A B C D E F G H I J K L M N O P Q R S T U V W Y
Debbie Brill

Debbie Brill

Born: March 10, 1953

Birthplace: Mission, British Columbia

Inducted: 2024

Sport: Athletics

Category: Trailblazer

Highlights

1969-1982

Consistently held the Canadian High Jump record (1982 – 1.99m)

1970, 1982

Gold Medal, Commonwealth Games

1971

Gold Medal, Pan American Games

1978

Silver Medal, Commonwealth Games

1979

Gold Medal, Amateur Athletic Federation World Cup

Bronze Medal, Pan American Games

1982

Inducted into the Canadian Olympic Hall of Fame

1983

Officer of the Order of Canada

1989

Inducted into the BC Sports Hall of Fame

1999

Broke the World Master’s record for athletes over 45 years of age (1.76m)

2004

Set a new World Master’s record for athletes over 50 (1.60m)

2011

Inducted into the Athletics Canada Hall of Fame

2012

Recipient of the Queen Elizabeth II Diamond Jubilee Medal

2016

Inducted into the Canadian Masters Hall of Fame

Biography

Growing up in the tall forests and lush valleys of British Columbia’s lower mainland, Debbie Brill was always challenging herself to run faster and jump higher as a young athlete. Born in 1953 in Mission, Debbie was dominating the high jump in local sporting events by the time she was nine. Encouraged by her parents, who created homemade landing mats using fishnets and foam from a second-hand furniture store, she spent hours practicing on their farm. Developing a unique reverse jump technique that became known as the ‘Brill Bend,’ Debbie would approach the bar directly from the side and fling herself backwards up and over, landing on her back. Competing internationally for the first time, just ahead of the Olympic Games in 1968, at the age of 15, she was laughed at by crowds who had never seen the high jump performed this way.

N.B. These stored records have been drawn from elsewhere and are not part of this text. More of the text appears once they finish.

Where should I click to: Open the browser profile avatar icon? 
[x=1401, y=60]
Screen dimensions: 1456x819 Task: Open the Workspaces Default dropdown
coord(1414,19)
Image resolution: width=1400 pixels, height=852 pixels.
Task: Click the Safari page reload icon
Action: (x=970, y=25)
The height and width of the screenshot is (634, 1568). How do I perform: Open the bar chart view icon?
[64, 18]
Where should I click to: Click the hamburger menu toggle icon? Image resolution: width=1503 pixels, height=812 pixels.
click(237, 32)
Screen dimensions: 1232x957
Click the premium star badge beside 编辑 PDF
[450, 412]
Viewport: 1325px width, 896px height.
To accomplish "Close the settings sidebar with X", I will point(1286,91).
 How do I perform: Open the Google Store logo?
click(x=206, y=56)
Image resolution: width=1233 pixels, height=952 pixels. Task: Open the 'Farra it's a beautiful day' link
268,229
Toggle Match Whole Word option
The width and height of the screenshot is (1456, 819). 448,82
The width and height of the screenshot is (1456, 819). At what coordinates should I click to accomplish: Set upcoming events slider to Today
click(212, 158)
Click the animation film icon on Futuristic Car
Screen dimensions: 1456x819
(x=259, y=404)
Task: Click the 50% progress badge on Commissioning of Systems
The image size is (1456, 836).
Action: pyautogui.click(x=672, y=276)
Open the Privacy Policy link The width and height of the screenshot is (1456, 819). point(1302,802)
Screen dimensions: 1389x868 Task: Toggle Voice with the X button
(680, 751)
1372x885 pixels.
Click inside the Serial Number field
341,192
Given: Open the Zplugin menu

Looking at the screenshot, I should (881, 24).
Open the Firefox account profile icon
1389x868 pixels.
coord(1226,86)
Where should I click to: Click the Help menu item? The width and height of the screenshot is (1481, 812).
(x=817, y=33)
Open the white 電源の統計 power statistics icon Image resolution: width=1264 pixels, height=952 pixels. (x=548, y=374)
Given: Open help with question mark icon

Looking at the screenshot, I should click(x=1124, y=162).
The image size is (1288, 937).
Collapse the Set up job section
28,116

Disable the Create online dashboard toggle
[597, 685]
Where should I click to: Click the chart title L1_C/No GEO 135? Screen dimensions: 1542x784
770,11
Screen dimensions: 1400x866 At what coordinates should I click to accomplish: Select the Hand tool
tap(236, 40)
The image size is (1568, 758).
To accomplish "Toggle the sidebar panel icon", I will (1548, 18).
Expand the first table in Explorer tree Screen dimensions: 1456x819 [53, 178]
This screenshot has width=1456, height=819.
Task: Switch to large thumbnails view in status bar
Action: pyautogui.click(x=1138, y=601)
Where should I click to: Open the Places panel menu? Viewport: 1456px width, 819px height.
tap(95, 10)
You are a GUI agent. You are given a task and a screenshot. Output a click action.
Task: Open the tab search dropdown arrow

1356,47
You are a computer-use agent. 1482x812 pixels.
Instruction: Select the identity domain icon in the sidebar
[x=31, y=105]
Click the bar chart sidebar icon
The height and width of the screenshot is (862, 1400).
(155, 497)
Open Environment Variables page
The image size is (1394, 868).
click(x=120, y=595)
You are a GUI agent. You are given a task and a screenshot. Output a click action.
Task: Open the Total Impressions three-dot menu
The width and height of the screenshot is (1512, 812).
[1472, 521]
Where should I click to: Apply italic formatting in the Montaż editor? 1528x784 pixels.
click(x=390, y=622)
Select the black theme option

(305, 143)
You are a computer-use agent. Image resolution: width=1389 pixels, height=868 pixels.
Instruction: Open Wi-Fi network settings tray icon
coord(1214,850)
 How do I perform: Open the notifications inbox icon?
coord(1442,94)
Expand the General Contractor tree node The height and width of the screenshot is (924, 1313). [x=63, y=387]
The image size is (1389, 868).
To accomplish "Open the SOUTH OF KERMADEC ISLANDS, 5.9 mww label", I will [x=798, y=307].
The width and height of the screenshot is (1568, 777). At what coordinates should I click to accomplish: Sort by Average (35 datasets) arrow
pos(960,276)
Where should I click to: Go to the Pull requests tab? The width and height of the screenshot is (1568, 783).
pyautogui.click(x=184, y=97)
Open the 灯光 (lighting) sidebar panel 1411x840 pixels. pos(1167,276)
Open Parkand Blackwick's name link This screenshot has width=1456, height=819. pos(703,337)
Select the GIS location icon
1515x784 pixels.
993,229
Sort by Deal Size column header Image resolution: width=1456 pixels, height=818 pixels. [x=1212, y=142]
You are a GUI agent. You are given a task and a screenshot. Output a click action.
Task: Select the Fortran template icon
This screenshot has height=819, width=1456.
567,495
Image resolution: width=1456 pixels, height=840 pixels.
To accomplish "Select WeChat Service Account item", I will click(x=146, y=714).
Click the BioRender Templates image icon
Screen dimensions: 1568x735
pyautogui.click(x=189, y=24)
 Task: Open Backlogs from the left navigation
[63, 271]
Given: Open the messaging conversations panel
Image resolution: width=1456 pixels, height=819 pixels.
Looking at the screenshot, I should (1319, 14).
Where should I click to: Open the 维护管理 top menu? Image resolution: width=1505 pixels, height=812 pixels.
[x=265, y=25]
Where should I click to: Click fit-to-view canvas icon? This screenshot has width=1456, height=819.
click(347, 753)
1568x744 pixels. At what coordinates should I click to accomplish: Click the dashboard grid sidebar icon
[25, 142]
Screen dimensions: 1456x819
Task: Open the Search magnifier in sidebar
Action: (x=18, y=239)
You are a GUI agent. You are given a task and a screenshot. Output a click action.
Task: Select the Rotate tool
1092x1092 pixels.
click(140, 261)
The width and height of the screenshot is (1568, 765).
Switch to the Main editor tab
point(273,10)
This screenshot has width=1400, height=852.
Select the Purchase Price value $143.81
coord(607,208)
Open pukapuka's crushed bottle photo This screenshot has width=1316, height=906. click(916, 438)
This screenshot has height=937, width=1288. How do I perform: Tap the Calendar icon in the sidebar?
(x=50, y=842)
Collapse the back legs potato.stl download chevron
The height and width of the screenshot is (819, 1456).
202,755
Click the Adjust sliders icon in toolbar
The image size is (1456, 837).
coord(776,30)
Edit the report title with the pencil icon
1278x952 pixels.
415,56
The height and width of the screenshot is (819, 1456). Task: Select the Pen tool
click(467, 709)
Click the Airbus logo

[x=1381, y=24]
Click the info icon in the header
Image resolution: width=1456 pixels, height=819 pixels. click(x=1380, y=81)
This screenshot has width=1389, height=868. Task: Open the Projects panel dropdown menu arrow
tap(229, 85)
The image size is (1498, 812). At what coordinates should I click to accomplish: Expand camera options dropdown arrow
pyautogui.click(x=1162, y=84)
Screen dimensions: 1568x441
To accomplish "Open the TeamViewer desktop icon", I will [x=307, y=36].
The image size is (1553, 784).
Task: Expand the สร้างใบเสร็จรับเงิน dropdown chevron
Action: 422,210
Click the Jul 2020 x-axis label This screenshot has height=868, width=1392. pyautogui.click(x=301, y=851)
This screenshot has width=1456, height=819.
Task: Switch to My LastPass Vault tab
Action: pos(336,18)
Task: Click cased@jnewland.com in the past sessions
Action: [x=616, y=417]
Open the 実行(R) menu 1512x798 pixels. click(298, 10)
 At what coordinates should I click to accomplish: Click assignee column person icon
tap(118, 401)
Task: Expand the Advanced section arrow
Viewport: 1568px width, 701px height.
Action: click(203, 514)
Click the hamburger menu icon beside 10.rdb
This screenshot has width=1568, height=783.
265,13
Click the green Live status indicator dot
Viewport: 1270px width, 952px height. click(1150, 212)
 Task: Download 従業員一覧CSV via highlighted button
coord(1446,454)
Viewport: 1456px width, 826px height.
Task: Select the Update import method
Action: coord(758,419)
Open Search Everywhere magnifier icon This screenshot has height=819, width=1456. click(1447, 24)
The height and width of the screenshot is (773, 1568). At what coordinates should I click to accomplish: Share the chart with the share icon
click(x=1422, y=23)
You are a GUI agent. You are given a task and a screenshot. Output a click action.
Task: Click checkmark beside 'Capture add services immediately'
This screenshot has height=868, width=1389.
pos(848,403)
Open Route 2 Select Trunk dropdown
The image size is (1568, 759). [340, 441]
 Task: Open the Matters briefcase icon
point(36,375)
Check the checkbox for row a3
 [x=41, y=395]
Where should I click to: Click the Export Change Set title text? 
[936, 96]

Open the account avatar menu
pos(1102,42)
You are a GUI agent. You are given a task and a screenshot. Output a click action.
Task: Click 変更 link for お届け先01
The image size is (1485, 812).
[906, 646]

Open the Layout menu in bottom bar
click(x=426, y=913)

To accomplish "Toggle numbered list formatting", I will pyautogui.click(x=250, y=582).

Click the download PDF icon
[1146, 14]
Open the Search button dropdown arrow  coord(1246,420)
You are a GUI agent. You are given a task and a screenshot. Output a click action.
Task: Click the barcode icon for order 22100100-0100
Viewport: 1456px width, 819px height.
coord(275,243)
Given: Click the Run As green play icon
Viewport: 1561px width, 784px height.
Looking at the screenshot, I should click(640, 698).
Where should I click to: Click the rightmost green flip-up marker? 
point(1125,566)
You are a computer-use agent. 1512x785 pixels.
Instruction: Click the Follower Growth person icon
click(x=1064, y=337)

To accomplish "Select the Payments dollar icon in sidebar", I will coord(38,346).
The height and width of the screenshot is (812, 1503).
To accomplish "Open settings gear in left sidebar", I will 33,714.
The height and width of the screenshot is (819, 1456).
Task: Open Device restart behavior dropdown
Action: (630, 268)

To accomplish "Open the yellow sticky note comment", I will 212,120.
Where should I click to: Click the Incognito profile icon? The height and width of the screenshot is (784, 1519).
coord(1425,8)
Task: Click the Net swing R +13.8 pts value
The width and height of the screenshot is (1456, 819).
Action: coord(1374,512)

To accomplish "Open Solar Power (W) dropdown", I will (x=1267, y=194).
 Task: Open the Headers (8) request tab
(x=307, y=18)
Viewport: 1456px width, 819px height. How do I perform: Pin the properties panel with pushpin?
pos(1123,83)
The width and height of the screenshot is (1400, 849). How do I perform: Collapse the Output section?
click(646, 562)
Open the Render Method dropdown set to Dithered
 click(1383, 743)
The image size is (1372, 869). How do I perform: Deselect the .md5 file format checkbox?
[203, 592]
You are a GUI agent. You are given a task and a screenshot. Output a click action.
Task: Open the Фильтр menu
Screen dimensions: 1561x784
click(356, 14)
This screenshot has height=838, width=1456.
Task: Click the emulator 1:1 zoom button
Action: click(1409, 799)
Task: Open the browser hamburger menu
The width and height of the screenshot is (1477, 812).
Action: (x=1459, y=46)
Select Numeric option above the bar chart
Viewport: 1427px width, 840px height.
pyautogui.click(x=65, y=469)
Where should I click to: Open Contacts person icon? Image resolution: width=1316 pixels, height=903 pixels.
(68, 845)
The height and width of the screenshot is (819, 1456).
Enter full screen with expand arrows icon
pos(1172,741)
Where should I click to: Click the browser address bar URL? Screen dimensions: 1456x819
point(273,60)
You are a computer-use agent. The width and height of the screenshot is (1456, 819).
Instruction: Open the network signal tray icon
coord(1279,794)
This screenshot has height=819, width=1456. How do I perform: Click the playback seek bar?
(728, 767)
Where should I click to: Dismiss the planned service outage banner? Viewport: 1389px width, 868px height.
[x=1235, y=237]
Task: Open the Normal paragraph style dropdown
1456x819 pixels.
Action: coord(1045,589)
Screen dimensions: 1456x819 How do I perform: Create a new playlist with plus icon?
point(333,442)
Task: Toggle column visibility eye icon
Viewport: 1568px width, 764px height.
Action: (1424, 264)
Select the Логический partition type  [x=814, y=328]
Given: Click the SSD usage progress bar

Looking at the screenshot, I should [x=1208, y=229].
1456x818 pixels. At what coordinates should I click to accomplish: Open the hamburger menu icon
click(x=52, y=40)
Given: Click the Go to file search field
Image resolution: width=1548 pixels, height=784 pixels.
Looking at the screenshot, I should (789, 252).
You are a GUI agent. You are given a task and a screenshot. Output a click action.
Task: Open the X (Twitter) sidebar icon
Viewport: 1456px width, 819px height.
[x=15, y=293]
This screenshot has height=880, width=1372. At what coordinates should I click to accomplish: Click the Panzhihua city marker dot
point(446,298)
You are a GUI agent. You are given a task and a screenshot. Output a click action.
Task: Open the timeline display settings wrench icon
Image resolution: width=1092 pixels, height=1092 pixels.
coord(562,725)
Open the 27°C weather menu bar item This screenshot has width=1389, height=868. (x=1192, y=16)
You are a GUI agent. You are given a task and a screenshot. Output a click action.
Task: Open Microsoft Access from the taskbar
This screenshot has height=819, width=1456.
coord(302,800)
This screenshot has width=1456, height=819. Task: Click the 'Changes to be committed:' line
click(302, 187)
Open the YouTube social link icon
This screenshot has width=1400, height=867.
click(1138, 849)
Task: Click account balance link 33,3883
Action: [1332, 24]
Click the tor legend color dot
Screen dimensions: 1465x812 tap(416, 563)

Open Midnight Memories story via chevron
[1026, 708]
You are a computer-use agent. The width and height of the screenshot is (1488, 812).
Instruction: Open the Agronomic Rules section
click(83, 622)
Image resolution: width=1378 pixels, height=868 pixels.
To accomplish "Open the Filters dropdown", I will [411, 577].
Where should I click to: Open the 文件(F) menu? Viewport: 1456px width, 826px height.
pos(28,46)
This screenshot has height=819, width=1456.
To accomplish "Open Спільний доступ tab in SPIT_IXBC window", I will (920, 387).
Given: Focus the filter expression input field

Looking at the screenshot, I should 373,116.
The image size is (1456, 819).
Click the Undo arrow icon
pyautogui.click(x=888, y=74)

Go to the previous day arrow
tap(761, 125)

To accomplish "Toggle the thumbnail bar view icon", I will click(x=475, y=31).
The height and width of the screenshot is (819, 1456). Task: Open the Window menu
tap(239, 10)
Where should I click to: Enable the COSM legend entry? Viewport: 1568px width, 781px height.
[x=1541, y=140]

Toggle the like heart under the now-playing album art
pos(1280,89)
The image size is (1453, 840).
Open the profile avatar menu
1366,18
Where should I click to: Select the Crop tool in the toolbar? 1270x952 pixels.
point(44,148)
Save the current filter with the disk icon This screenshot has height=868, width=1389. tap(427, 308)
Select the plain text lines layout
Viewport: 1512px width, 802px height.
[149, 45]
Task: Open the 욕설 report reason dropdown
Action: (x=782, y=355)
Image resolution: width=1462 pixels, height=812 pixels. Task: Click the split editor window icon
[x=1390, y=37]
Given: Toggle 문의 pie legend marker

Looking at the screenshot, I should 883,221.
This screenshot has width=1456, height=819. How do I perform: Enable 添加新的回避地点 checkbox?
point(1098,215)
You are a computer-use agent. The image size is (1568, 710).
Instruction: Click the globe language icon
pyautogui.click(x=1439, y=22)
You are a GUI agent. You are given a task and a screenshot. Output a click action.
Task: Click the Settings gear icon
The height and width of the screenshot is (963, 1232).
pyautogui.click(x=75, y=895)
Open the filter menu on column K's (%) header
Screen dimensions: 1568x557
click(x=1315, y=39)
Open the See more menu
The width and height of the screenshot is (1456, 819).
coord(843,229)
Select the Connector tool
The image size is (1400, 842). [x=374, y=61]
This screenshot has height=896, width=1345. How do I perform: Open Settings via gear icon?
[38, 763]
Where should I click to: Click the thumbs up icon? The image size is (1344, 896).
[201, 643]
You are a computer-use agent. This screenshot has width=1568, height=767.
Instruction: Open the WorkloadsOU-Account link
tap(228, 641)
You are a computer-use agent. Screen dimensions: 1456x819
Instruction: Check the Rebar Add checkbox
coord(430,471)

Undaunted, Debbie’s self-confidence grew as she refined her technique, and at the age of 16 she became the first North American woman to clear six feet. With similar approaches developed independently by American athletes Dick Fosbury and Bruce Quande, Debbie redefined what athletes could achieve in the high jump.
 
An 11-time national champion, Debbie broke the Canadian record in 1969 and has held the record consecutively since 1976, setting the current record of 1.98 metres in 1984, a record that stands to this day. Between 1968 and 1988, she represented Canada at three Olympic Games, two World Championships, four Commonwealth Games, and three Pan American Games. Achieving an outstanding combined total of 65 national and international championships, Debbie won Gold Medals at the Commonwealth Games in 1970 and 1982, the Pan American Games in 1971, and the International Amateur Athletic Federation (IAAF) World Cup in 1979. Ranked number one in the world when Canada joined an international boycott of the 1980 Moscow Olympic Games to protest the Soviet invasion of Afghanistan, she lost the chance to compete for an Olympic medal at the height of her career. With characteristic integrity and intelligence, Debbie continued to challenge limiting assumptions about women in athletics every time she approached the bar, clearing 1.99 metres to set the world indoor high jump record in 1982, five months after giving birth to her first child. She did this at a time when there was no information or precedence about how to return to high level competition after childbirth; women simply did not do it. Childbirth meant the end of one’s career. A notion she felt required challenging.
 
Retiring from competition in 1988, Debbie never stopped looking for new opportunities to challenge herself. In 1999 she broke the World Master’s record for athletes over 45 years of age after jumping 1.76 metres, and in 2004 cleared 1.60 metres to set a new World Master’s record for athletes over 50. A lifelong advocate for gender equity and inclusivity in sport, Debbie worked as an athlete representative to help successfully campaign for the removal of women’s sex testing from IAAF competition in 1992. She has also served as a member of the Board of Directors for the BC Games Society, drawing on her experience as a homegrown sport hero to support aspiring young athletes in her home province. A bold innovator who defied convention to achieve unprecedented heights, Debbie Brill remains a Canadian sport trailblazer in a class of her own.